Immune response in the relapsing-remitting experimental autoimmune encephalomyelitis in mice: The role of the NF-κB signaling pathway

Abstract

Characteristics of the mouse model of relapsing-remitting experimental autoimmune encephalomyelitis (rEAE) closely resemble manifestations of multiple sclerosis in humans. In the present study, we investigated the mechanisms of inflammatory response, focusing on NF-κB pathway activation. Cytokine response in rEAE mice was multiphasic: the early phase was characterized by the increase in interferon-γ level in plasma. In the later stage, the level of interleukin-17, but not of interferon-γ, was increased. The early phase of rEAE was also accompanied by increased RelA/p65 phosphorylation at Ser276 in spleen cells, whereas the rEAE maintenance phase was characterized by RelA/p65 phosphorylation at Ser536 and IKK phosphorylation. The IKKα/β inhibitor reduced interleukin-17 and interferon-γ levels in plasma and alleviated rEAE symptoms. The IKKα/β inhibitor decreased IKK and p65(Ser536) phosphorylation, but doubled p65(Ser276) phosphorylation in rEAE mice.
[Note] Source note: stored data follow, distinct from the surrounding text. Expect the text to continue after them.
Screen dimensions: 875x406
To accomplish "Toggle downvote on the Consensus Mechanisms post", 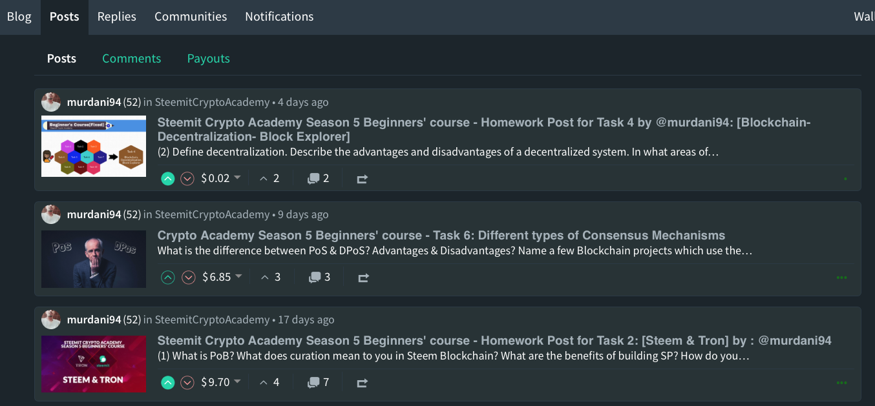I will [189, 278].
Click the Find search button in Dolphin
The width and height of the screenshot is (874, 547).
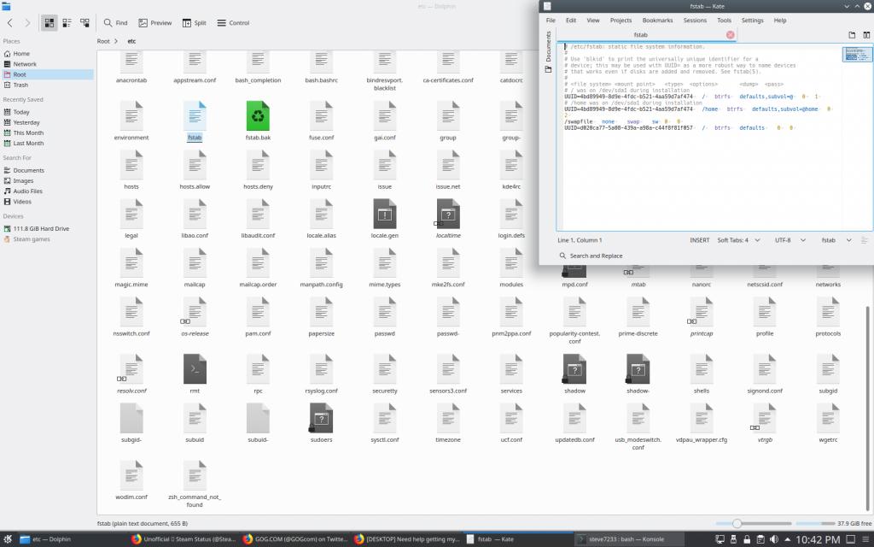pyautogui.click(x=115, y=23)
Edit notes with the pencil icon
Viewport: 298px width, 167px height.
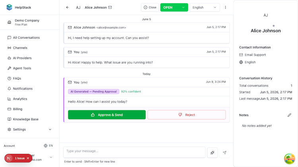coord(289,115)
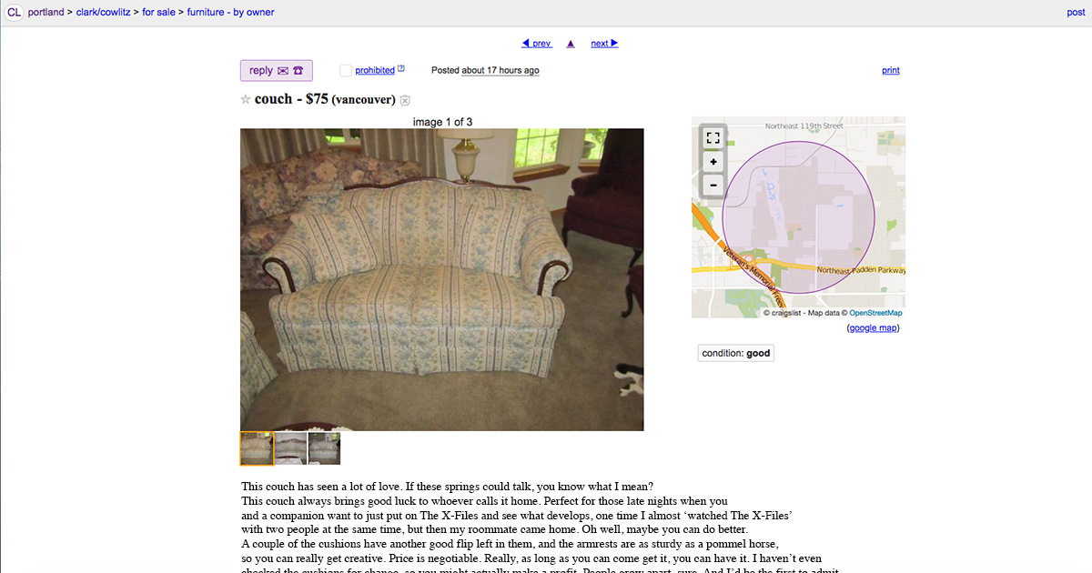Click the print link
This screenshot has height=573, width=1092.
coord(891,71)
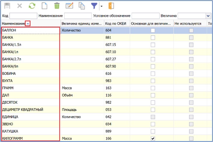Click the orange door Exit icon
Viewport: 213px width, 142px height.
111,6
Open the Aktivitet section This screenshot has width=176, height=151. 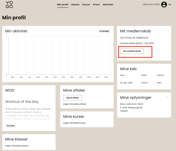click(108, 4)
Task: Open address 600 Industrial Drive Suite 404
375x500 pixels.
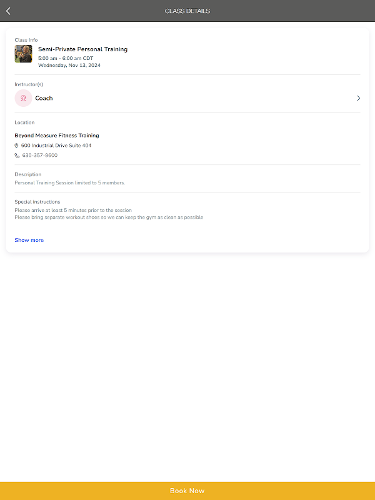Action: click(56, 146)
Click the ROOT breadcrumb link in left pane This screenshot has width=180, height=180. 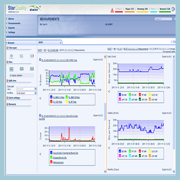coord(40,50)
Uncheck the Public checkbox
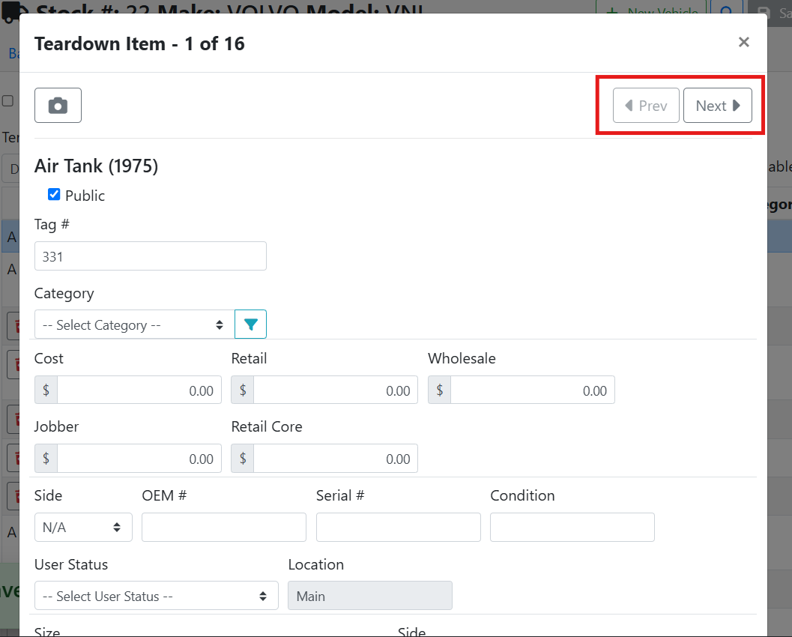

The increased RelA/p65(Ser276) phosphorylation coincided in time with the production of interferon-γ, Hsp72, and the early phase of IL-17 generation, whereas increased RelA/p65(Ser536) phosphorylation coincided with the activation of IKK, SAPK/JNK, and p53, as well as the late phase of IL-17 production, indicating the role of the RelA/p65 phosphorylation events in the induction and maintenance of rEAE.